- **Records for this task**
----
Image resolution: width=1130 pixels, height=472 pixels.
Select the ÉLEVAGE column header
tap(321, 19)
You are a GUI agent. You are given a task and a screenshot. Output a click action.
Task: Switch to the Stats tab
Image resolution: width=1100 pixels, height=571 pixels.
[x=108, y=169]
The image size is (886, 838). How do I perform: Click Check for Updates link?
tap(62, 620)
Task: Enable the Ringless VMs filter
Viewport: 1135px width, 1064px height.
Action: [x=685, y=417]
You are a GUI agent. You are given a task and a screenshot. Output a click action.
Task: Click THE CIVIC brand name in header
----
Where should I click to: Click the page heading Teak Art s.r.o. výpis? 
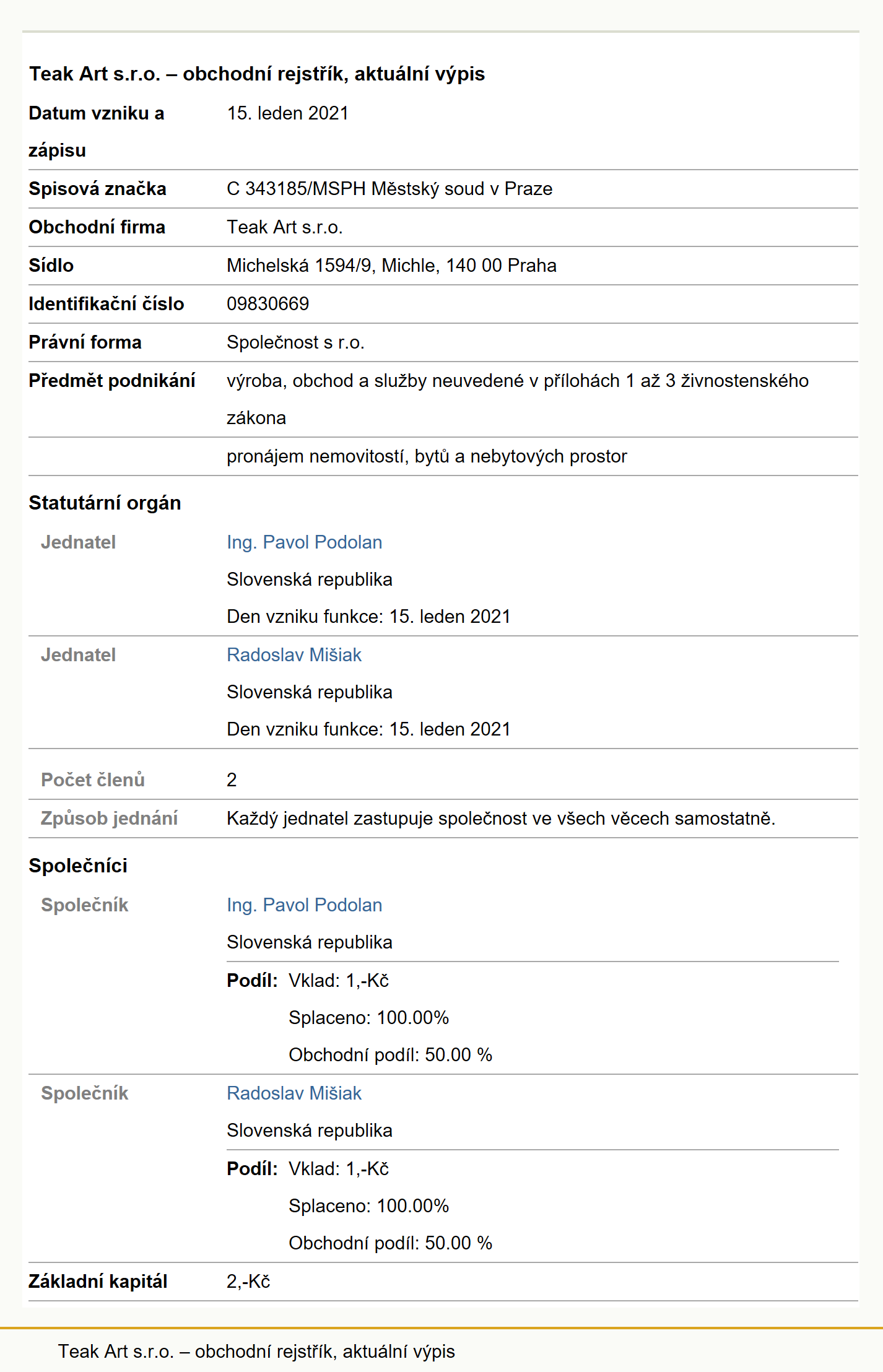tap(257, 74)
----
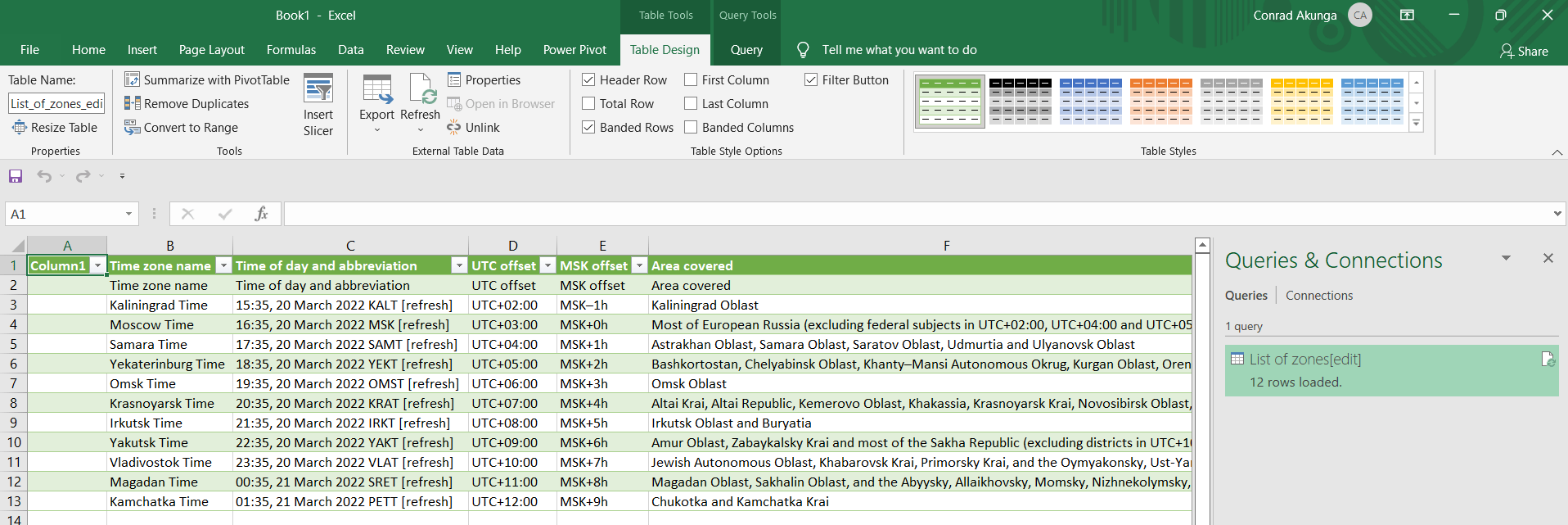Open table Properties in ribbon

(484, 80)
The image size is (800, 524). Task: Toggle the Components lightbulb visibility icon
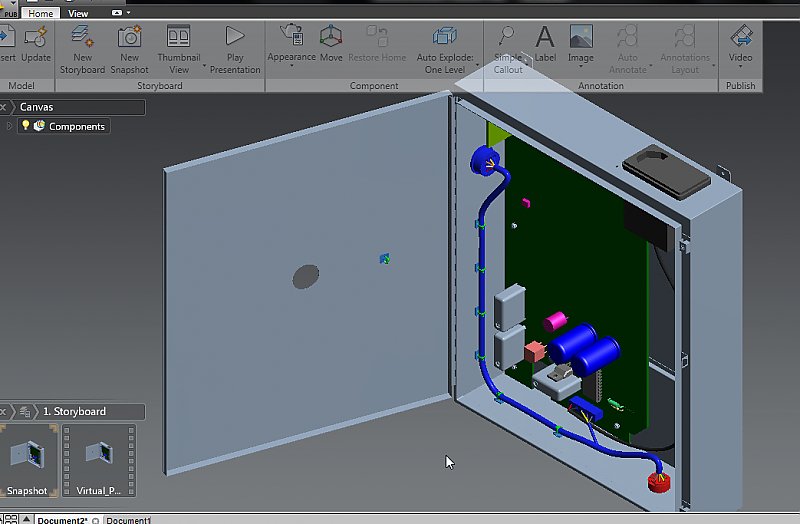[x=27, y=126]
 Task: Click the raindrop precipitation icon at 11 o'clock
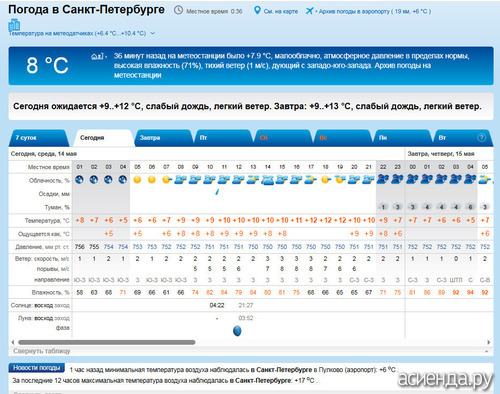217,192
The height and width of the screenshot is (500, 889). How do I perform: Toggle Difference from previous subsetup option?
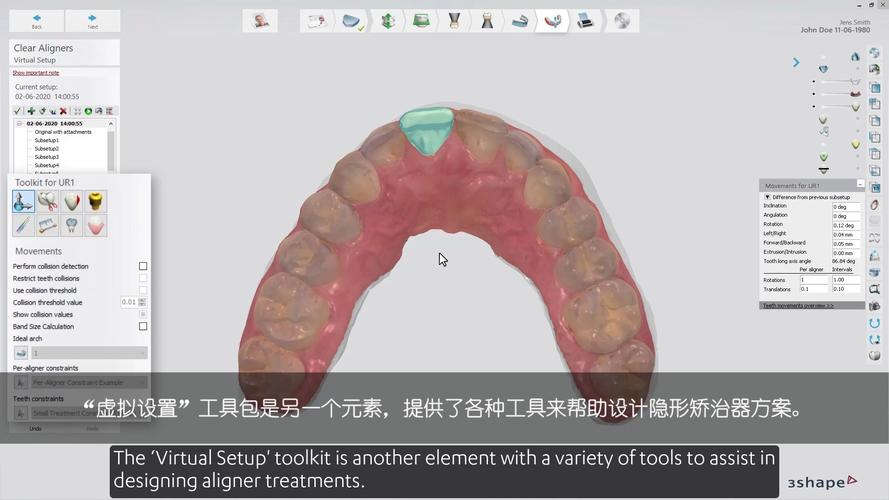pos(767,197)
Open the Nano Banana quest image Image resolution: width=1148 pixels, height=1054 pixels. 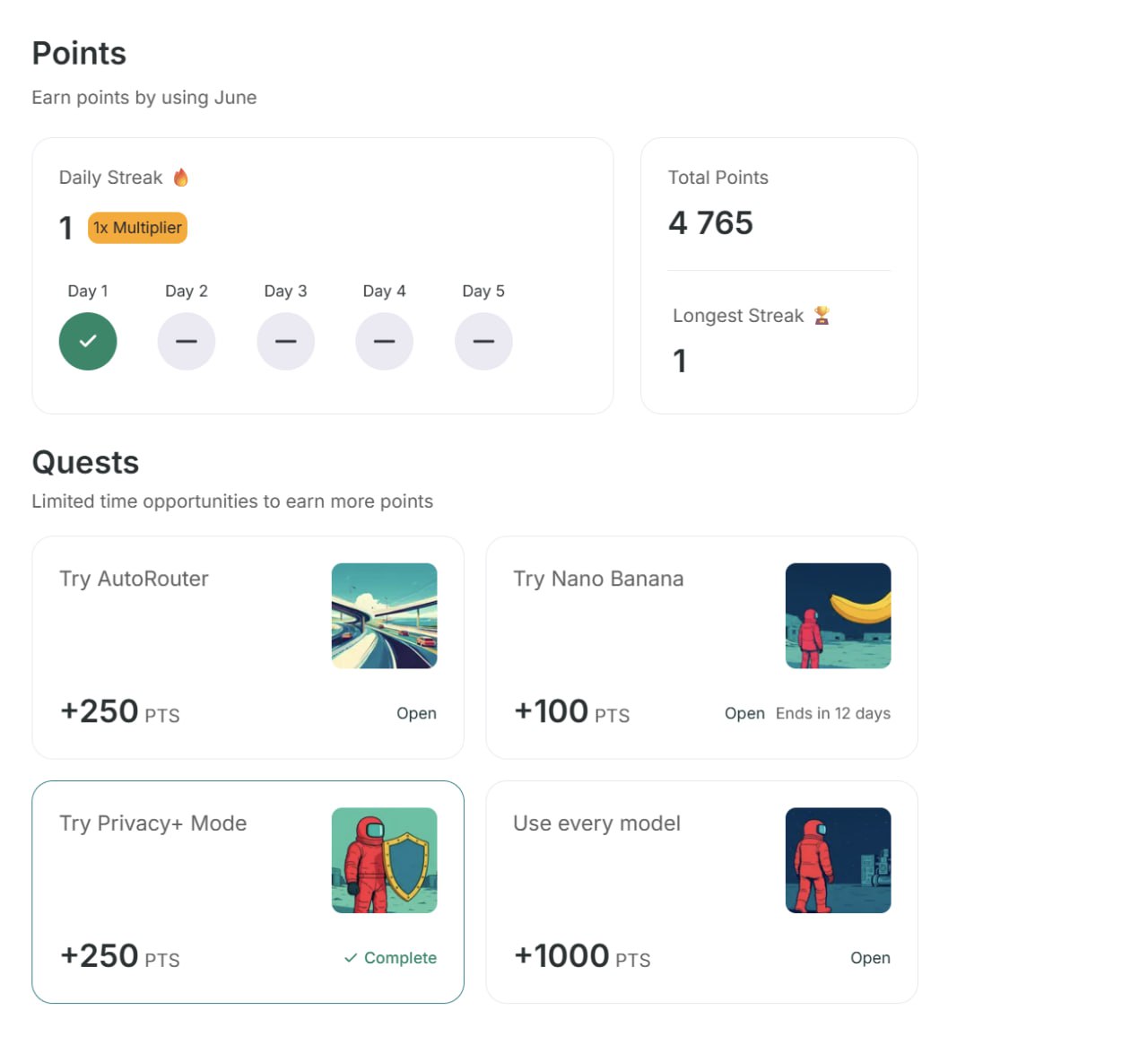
----
Could you rewrite the part of the listing that opens with the line containing "Where should I" and closes with the line containing "tap(257, 74)", changing "heading" to "title" and keeping everything else the same? Omit the pictures from your answer.

- **Correct answer**
Where should I click to: Click the page title Teak Art s.r.o. výpis? 
tap(257, 74)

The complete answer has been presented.